Ini pertama kalinya Abi dan Uta hanya berdua di rumah malam-malam. Biasanya ada Bapak dan satu paman Uta. Mereka berdua sedang membeli peralatan untuk bekerja di luar kota sehingga harus menginap.
Abi sebenarnya anak yang pemberani. Namun, kemarin baru saja diberitakan bahwa di kampung sebelah ada perampokan sebuah rumah dan orang-orang di dalamnya disekap. Hal ini tentu saja membuat Abi takut.
Begitu pula dengan Uta. Belup genap satu tahun tinggal di kota, sudah banyak berita kejahatan yang ia dengar atau tonton. Belum lagi cerita-cerita menyeramkan tentang hantu yang muncul malam-malam.
Kalau Abi lebih takut pada penjahat, kalau Uta lebih takut pada hantu. Intinya, keduanya sedang takut tinggal berdua saja di rumah.
“Abi, bagaimana kalau kita kunci saja rumah ini, lalu kita pergi ke rumah sebelah sambil menonton televisi di sana?” tanya Uta.
“Ah! Uta takut, ya? Hahahaha!” Abi tertawa, padahal ia sendiri juga takut.
“Kayak kamu nggak aja,” kata Uta.
“Kalau rumahnya kosong, malah pencuri gampang masuk tau,” kata Abi menolak ajakan Uta.
Saat mereka mengobrol sambil menonton televisi, tiba-tiba ada bayangan laki-laki yang lewat. Keduanya menghentikan semua aktivitasnya dan sama-sama diam. Dalam hati, Abi sudah takut, Uta pun begitu.
“Kamu lihat tadi Bi?” tanya Uta. Abi hanya mengangguk.
“Mau lihat keluar?” tanya Uta. Abi menggeleng dengan kencang. “Paling orang ronda malam,” kata Abi.

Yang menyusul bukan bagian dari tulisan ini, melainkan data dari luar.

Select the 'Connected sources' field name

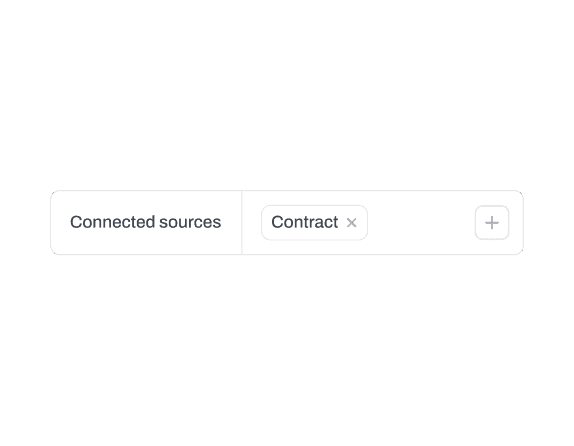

Uta dan Abi berusaha mengatur nafas sedikit demi sedikit. Namun, usaha mereka mengurangi ketakutan ternyata percuma karena ada langkah suara yang mendekati pintu rumah.
Tap tap tap tap…
“Ta, dia mendekat kesini, bagaimana Bi…” Uta mulai gemetar.
Tok tok tok. Suara pintu diketuk.
Abi dan Uta diam membeku dengan keringat dingin.
Tok tok tok. Suara pintu diketuk lagi.
Abi memberanikan diri untuk berdiri dan mendekat ke arah pintu. Uta mengikuti di belakangnya.
Tok tok tok. “Permisi…”
“Haaaahh!!!!!” Abi terkejut mendengar suara permisi dan berpindah ke belakang Uta.
“Ayo buka Ta,” kata Abi.
“Itu suara bapak-bapak…” kata Uta lalu menelan ludah.
Tak.. Kriat….. Pintu dibuka.
Tampak di depan Uta dan Abi seorang Bapak dengan baju lusuh dan kotor. Ia memakai topi yang juga terlihat tidak dicuci lama sekal. Tubuhnya kurus dan rambutnya agak panjang. Dari badannya terlihat ia sudah agak tua.
Wajahnya tidak terlihat karena ia hanya menunduk. Semakin seram karena Bapak itu membawa sebuah kawat tebal yang melengkung di ujungnya.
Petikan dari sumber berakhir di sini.